Firstly, 17 additional Myanmar characters (including 10 Shan digits) were added in order to complete the extensions to the Myanmar script required to support the Shan language.
Secondly, the agreement on encoding the Lanna script achieved at the Frankfurt WG2 meeting in the Spring fell apart, with China demanding significant changes to the proposal. The end result was that Lanna was removed from Amd.4, and put back to Amd.5 (this will mean that it will miss the train for Unicode 5.1 next year). In addition, the script name is to be changed to TAI THAM due to objections to the name "Lanna" by China. (There have been a lot of disputes over script names recently, with user communities objecting to traditional English script names such as Pollard and Fraser.)

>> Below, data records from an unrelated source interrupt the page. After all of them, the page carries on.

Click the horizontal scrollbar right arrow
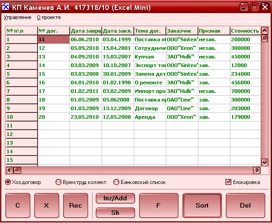The height and width of the screenshot is (223, 272). 257,170
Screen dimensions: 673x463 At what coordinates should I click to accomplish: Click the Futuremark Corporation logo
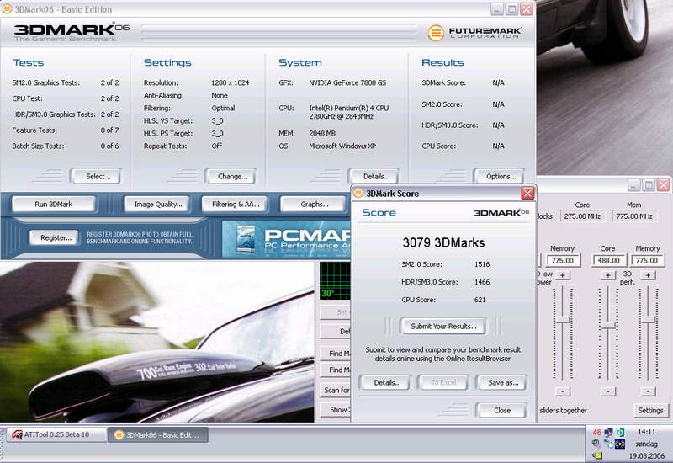click(x=474, y=33)
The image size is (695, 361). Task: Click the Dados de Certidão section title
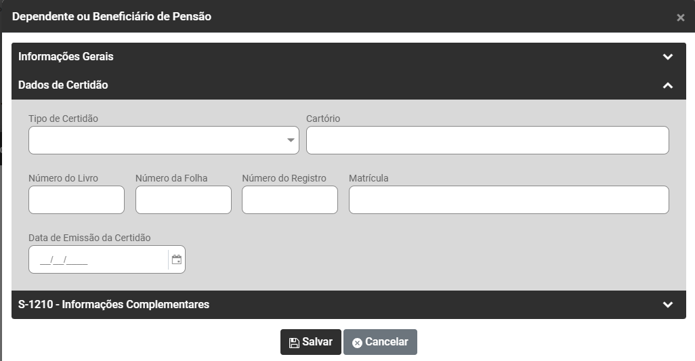[63, 85]
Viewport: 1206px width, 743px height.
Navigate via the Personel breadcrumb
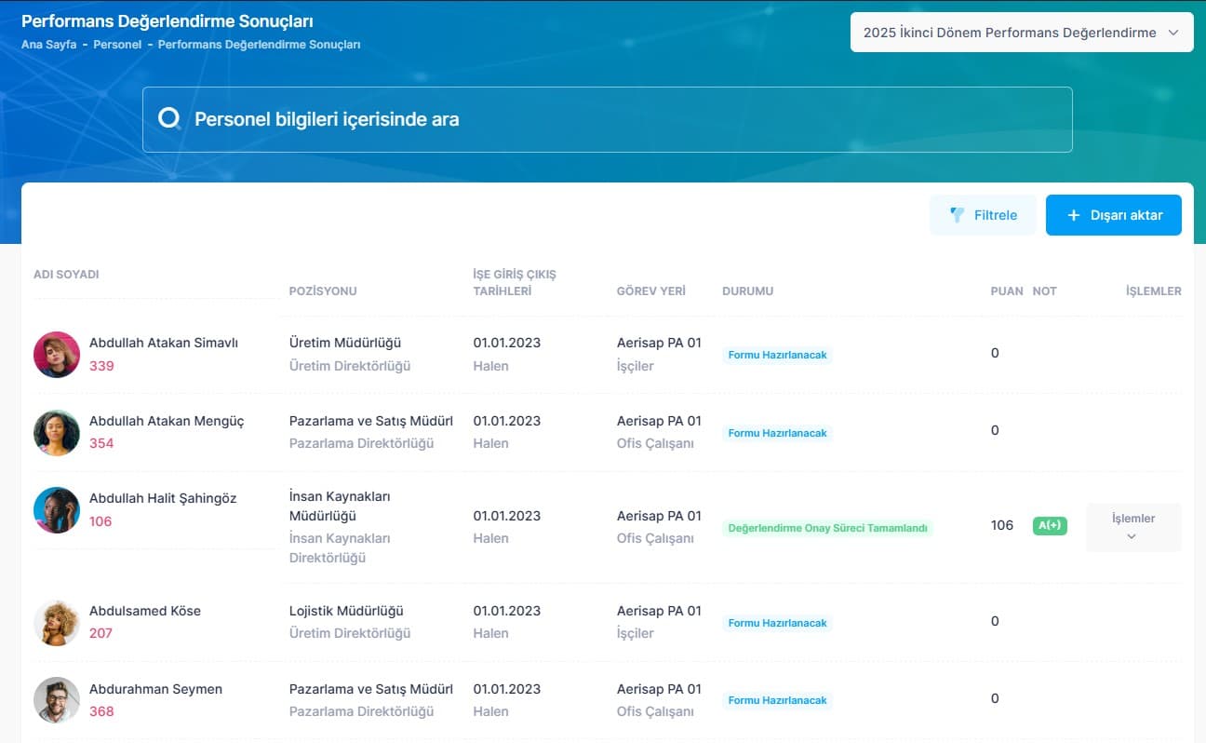[x=117, y=44]
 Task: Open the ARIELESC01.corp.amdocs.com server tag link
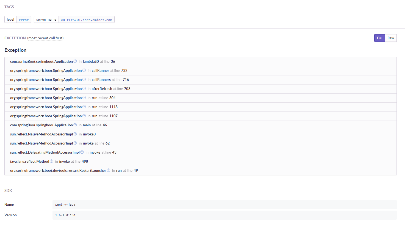click(86, 19)
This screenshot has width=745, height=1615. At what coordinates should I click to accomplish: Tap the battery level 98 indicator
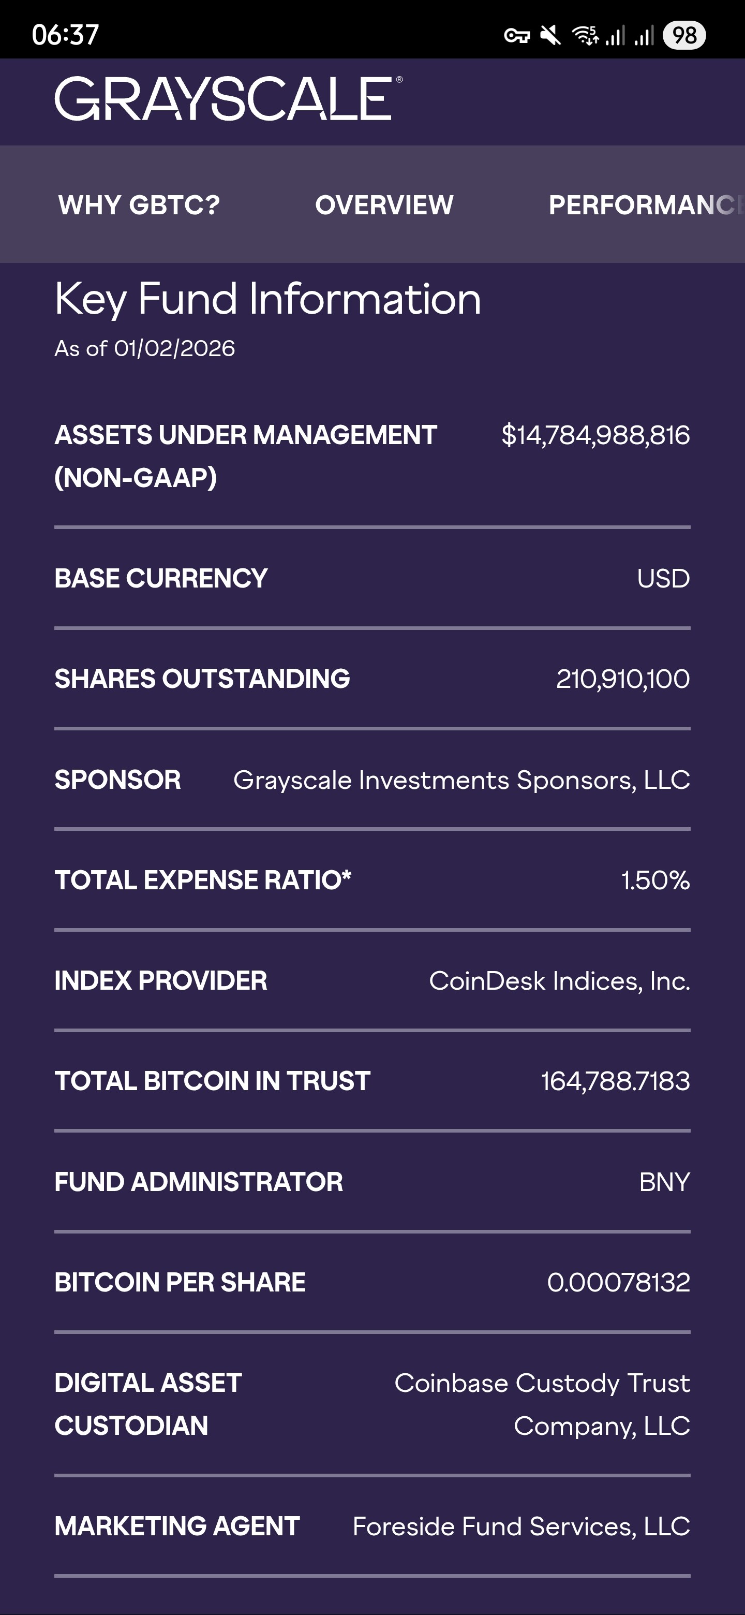coord(684,35)
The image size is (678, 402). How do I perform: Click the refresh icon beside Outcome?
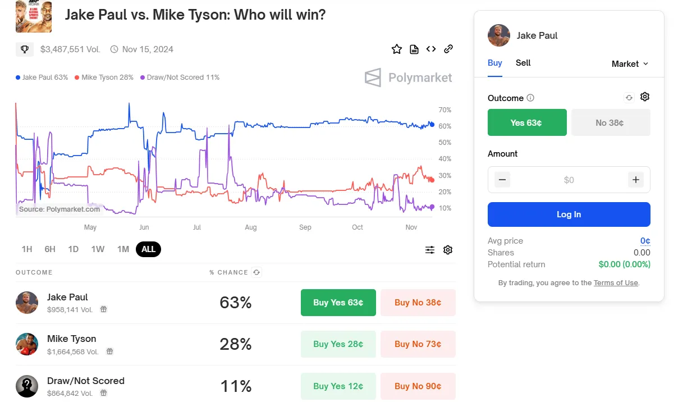click(x=629, y=98)
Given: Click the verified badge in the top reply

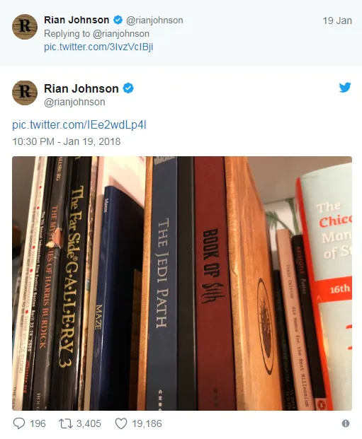Looking at the screenshot, I should [x=118, y=20].
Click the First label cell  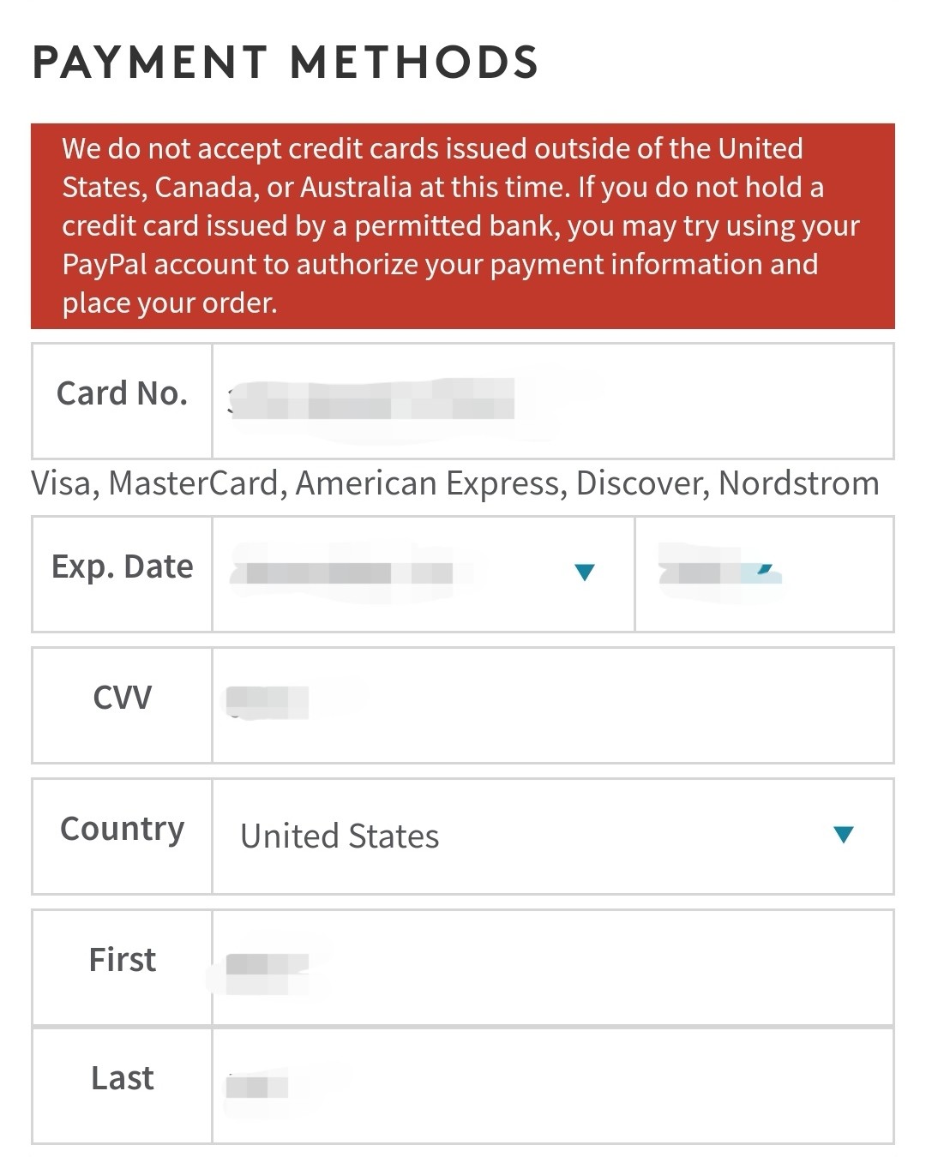(x=122, y=968)
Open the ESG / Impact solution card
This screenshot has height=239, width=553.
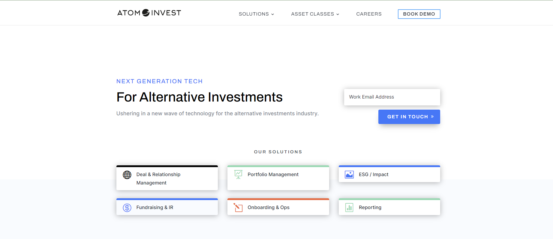coord(389,174)
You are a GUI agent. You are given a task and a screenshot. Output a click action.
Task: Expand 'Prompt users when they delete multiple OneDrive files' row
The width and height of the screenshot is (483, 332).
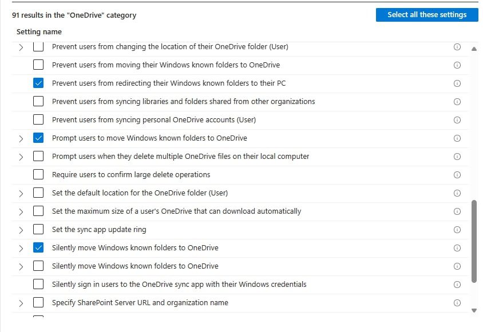click(x=21, y=156)
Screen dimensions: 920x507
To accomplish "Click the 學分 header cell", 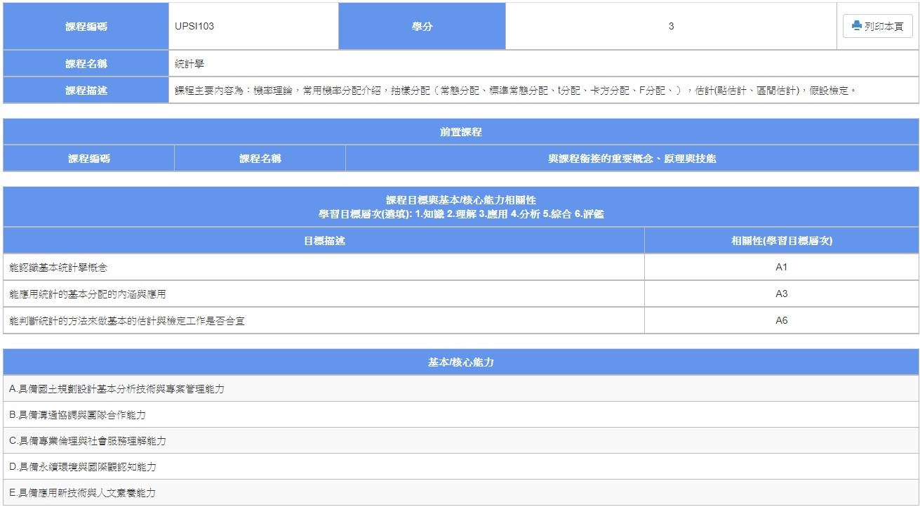I will click(x=422, y=26).
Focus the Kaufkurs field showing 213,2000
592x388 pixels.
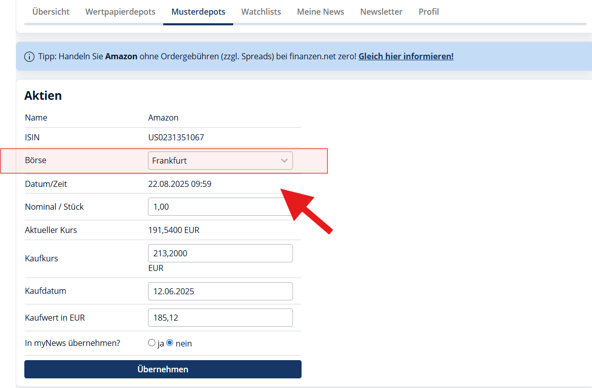coord(220,253)
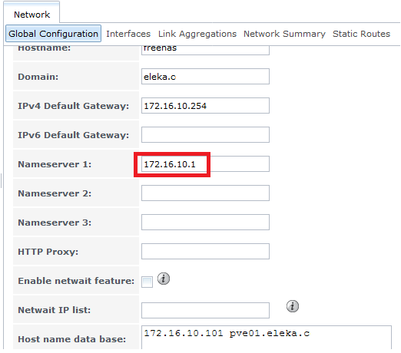Select the empty IPv6 Default Gateway field
Image resolution: width=401 pixels, height=353 pixels.
[x=205, y=135]
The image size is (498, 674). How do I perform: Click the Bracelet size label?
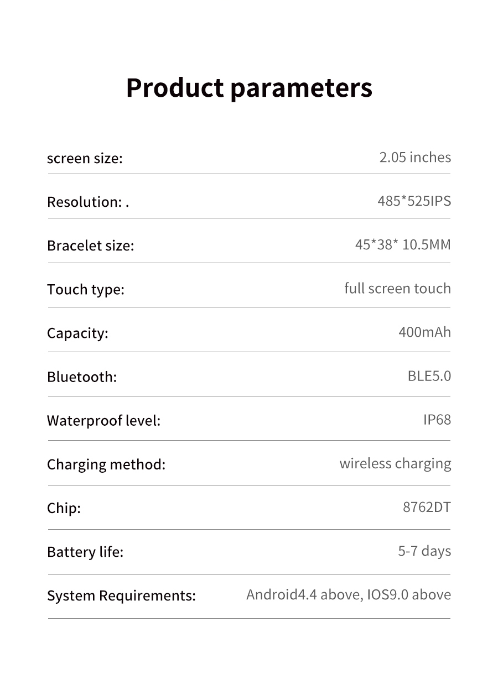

So now the repertoire of Amds. 3 and 4 have been finalised, and consequently the contents of Unicode 5.1 are now fixed, and will be going beta in the Spring. However, I think that Amd.5 is going to be the interesting one, as it includes both CJK-C and Egyptian hieroglyphs (but with Bamum removed by request of the user community, and Meitei Mayek removed due to fierce differences of opinion on danda disunification within WG2).
Unicode 5.1 Fonts [2008-04-28]
Now that Unicode 5.1 has been released (April 2008) a lot of people want to be able to make use of all the new scripts and characters, but obviously can't if they don't have any fonts that support the new Unicode 5.1 characters. So here is a list of some freeware and shareware fonts that do have Unicode 5.1 coverage (Unicode 5.1 coverage in brackets):
- Aegean (Ancient Symbols, Carian, Lycian, Phaistos Disc)
- Aegyptus (Lydian)
- Code2000 (Cham, Cyrillic, Cyrillic Extended-B, Greek, Kayah Li, Latin Extended Additional, Latin Extended-C, Latin Extended-D, Myanmar, Ol Chiki, Rejang, Saurashtra, Supplemental Punctuation, Vai)
- Code2001 (Domino Tiles, Phaistos Disc)
- Everson Mono (Ancient Symbols, Combining Diacritical Marks Supplement, Cyrillic, Cyrillic Extended-A, Cyrillic Extended-B, Greek, Latin Extended Additional, Latin Extended-C, Latin Extended-D, Phaistos Disc, Supplemental Punctuation)
- Padauk (Myanmar)
- RomanCyrillic Std and CampusRoman Std (Ancient Symbols, Cyrillic Extended-A, Cyrillic Extended-B)
- Sundanese Unicode (Sundanese)
- Unicode Symbols (Domino Tiles, Mahjong Tiles)
On Beyond Unicode 5.1 ...
And finally, if you are interested in what will be in the next version of Unicode after 5.1, take a look at What's new in Unicode 5.2 ?.

7 comments:
I still say the damned thing is a board game, and when we find a cache of several hundred more all identical, the encoding universe is going to look pretty stoopid. But what the (@#$* do I know?
Yeah, I agree it could well be a board game, but in my opinion the symbols on it need encoding in order that people are able to discuss it -- whether in futile attempts to decipher it or in order to describe the rules of the game. If it does turn out to be a game board then encoding the signs on it is little different from encoding Mahjong and Domino tiles. In any case Unicode will not define Phaistos Disc symbols as a script -- the characters are just there for people to use for whatever reason they want. So I don't think it makes the standard look stoopid.
You're welcome. :-)
Well, whatever; I guess once we go down the road of encoding game symbols, we might as well do the Disk too.
I have this board game called "Ur" somewhere -- the rules and pieces are modern inventions, but the board game is authentically Sumerian. Googling for "Ur" "board game" will find a sufficiency of information and pictures.
I guess we all have to be angry about something in Unicode ;)
Can you tell me which is the font for Saurashtra script A880.
Code2000 is the only font I know that supports Saurashtra.